Solastalgie

Eco-emoties, Solastalgie

Als we ons leven niet radicaal omgooien, sterven we uit. Tegen beter weten in blijven we de comfortabele maar suïcidale praktijken die bij de westerse levensstijl horen herhalen. We weten dat het slecht is, maar toch…

De Australische filosoof Glenn Albrecht schrijft over eco-emoties, verhaalt over zijn hoop op een nieuwe generatie die zich ten diepste verbonden voelt met de aarde: Generatie Symbioceen. Albrecht ontwikkelde de afgelopen jaren een indrukwekkend nieuw vocabulaire om woorden te geven voor deze tijd vol pijnlijke transities. Solastalgia (het gevoel van heimwee terwijl je al thuis bent, omdat het landschap onherroepelijk is veranderd door o.a. natuurbeheer, klimaatverandering), biophilia (liefde voor het leven), soliphila (liefde voor een specifieke plek), terrafurie (razende woede over ecologische ontwrichting), ecofobie (angst voor de natuur), symbiografie (beschrijving van je leven in relatie met de natuur), terrafurie (woede om de teloorgang van de planeet), topo-aversie (afkeer van een bepaalde plek) en topofilie (liefde voor een bepaalde plek), enz.

In de huidige tijd, het antropoceen, zijn mensen, planten, dieren en dingen onlosmakelijk met elkaar verbonden. Dit vraagt om nieuwe vormen van vertegenwoordiging in politiek, recht, ethiek en taal. Naar het voorbeeld van filosoof Bruno Latour, dieren en dingen een stem te geven, moeten we als politiek en maatschappij onderzoeken hoe bomen, planten en dieren over zichzelf zouden kunnen beschikken, ze een maatschappelijk en politiek verantwoord eigen stem en positie te geven. Hoe bossen en ander natuurlijk landschap een eigen rechtspersoon zouden kunnen zijn, zoals in sommige landen al het geval is voor bossen en rivieren.

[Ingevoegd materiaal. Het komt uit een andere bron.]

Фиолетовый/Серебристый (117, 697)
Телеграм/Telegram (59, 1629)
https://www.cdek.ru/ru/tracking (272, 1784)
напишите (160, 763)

Solastalgie is een vorm van psychisch of existentieel lijden als gevolg van klimaatopwarming, maar ook door het ontstaan van grote veranderingen door zogenaamd natuurbeheer: kapvlakten, ontkroonde bomen, omgelierde bomen, geringde bomen en ander snoei- en zaagactiviteiten door gemeenten, natuurbeheerders en overige grondbezitters. Maar ook het geknal van de jacht in de avond- en ochtendschemering, ‘omdat er teveel van zijn’, als steevast excuus. Maar nadat de (drijf)jacht aan banden is gelegd, gaat menig jager voor zijn of haar plezier naar het buitenland: Polen, zelfs Afrika. Het blijkt een niet te bedwingen verslaving aan adrenaline, ook wel plezierjacht genoemd.
Natuurbeheer haalt de spontaniteit weg uit de successie van de natuur. Wat overblijft is een verarmd eentonig boslandschap met weinig tot geen onderbegroeiing.

Maar gelukkig is de wolf aanwezig in datzelfde landschap. De wolvenroedels houden de grazers in beweging waardoor planten meer kansen krijgen te groeien. Meer onderbegroeiing betekent meer leef- en rustgebied voor vogels en andere kleinere diersoorten. Het tegengaan van overbegrazing door herten, reeën, paarden, runderen betekent meer biodiversiteit en minder erosie.
De schapen van hobbyboeren worden gehouden voor de slacht dus wat maakt het uit wie die schapen opeet. De gedode schapen worden vergoed.

Ieder jaar wordt de kwetsbare natuur drastisch gewijzigd, waardoor habitat van vogels, wild en recreatiegebeid voor de mens verstoort raakt. Dieren raken ontheemd en moeten op zoek naar ander leefgebied, dat vroeg of laat ook weer verstoord wordt door … jawel: dezelfde natuurbeheer.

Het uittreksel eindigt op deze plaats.